Only other dog I would have besides a GSD would be a pom.


----------



## Gharrissc (May 19, 2012)

Bull Mastiff, Cane Corso, Great Dane, St. Bernard, Standard Poodle, Pit Bull, Australian Cattle Dog, Giant Schnauzer, Lab, Neapolitan Mastiff, Jack Russell, Malamute. I've had many of these breeds or would have them.


----------



## TrickyShepherd (Aug 15, 2011)

I miss my goldens and pitbulls. I'd own those breeds again in a heartbeat. I want a Mali next though. That probably wont change.

I also like really like great danes, newfies, and lots of the giant breeds... but am not fond of their life expectancy. Not long enough.

Other breeds that catch my eye:
Border collie,
rottweilers,
Dobermans,
Australian shepherds and cattle dogs.


----------



## DixieGSD (Aug 22, 2012)

Our next dog will probably be a lab, my husband want's one esp for hunting season. I want a little yorkie lol. Other dog's i would own would be a mastiff, presa, rottie, pit bull and ofcourse a german shepherd


----------



## GusGus (Oct 24, 2012)

If I ever own anything other than a GSD I'd like one of these..

Belgian Shepherd.
Corgi.
Shetland Sheepdog.
Australian Shepherd.
Husky.
Border Collie.
NAID.

Maybe some others, but those are the ones I can think of off the top of my head.


----------



## KristiM (Oct 18, 2011)

My next dog will probably a mal...also pretty interested in the sport mixes that Lisa Maze breeds (Mal x border terrier x border collie)

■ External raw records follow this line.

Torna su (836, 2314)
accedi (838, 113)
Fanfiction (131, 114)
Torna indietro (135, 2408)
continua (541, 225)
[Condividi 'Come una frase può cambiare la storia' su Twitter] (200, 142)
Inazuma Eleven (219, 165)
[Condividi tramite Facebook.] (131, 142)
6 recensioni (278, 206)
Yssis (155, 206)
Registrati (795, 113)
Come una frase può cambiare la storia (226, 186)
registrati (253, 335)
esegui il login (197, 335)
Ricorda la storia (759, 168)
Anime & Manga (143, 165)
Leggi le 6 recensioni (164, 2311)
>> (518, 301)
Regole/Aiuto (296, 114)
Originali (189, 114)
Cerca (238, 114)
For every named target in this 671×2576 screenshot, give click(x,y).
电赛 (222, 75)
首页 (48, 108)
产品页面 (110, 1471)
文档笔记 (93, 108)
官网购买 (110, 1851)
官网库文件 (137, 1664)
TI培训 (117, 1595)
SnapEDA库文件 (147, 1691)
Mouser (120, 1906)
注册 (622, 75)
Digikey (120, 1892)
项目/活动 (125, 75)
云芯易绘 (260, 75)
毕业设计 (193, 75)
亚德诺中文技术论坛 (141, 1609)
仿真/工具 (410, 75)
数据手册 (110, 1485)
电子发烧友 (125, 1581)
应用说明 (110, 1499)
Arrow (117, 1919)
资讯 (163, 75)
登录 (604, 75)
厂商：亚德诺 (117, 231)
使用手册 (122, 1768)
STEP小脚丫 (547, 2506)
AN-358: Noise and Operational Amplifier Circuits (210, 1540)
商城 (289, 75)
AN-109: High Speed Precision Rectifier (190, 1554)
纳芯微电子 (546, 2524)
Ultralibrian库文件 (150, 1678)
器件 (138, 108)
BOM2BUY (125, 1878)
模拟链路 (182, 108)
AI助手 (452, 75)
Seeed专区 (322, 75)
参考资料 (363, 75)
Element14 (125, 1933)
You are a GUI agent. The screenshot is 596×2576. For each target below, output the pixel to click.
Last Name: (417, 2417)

If I didn' do any dog sports and just wanted a companion/hiking buddy I would seriously consider a Rhodesian ridgeback. Love the look, the confidence, the athletisism. Other than being kinda butt headed to train, they seem like my kinda dog.


----------



## Vhyran (Feb 17, 2013)

I own a white shepherd and a Dutchie and I'm so in love with Dutchie's:wub: So there always will be a Hollandse Herder. 
I would want to own: Malinois, Beauceron, Shiloh Shepherd, Dobermann or Thai Ridgeback :wub:


----------



## GSDolch (May 15, 2006)

Rottweiler 
Doberman
Irish Wolfhound
Newfoundland
Great Dane

I'll always have GSDs, and I am SERIOUSLY thinking about a Newfoundland after we get our house built and moved in. I've been researching them like crazy lately.


----------



## kiya (May 3, 2010)

Belgian Tervuren but since I learned they are prone to seizures probably not.


----------



## Lucy Dog (Aug 10, 2008)

Always liked greyhounds. I'm sure I'll adopt a retired racer at some point.


----------



## Apoolutz (Jan 19, 2013)

Rottweiler


----------



## Msmaria (Mar 2, 2013)

Shih Tzu
Cocker Spaniel
Golden Retriever


----------



## Dejavu (Nov 11, 2010)

Standard Poodle, yes.


----------



## Nickyb (Jul 11, 2011)

Besides gsd's/Mali's:
1) Doberman (This WILL be my next dog)
2) Dogo Argentino
3) Cane Corso
4) Border Collie

Those are my top 4 that I can think of right now.


P.s. anyone wanting a doberman PLEASEEE do your homework one them. The breed is RIDDLED with health problems so you will want to spend a little extra $$ on an ethical breeder with proper health testing.


----------



## RidgeWalker (Feb 28, 2013)

I'd get probably a Mal, Lab, or golden retriever.


----------



## Carriesue (Aug 13, 2012)

Great Dane! I was actually aiming to get one instead of my GSD but hubby said no due to their short life spans and health issues. Since I'm not working currently and he'd be paying for everything I respected his wishes.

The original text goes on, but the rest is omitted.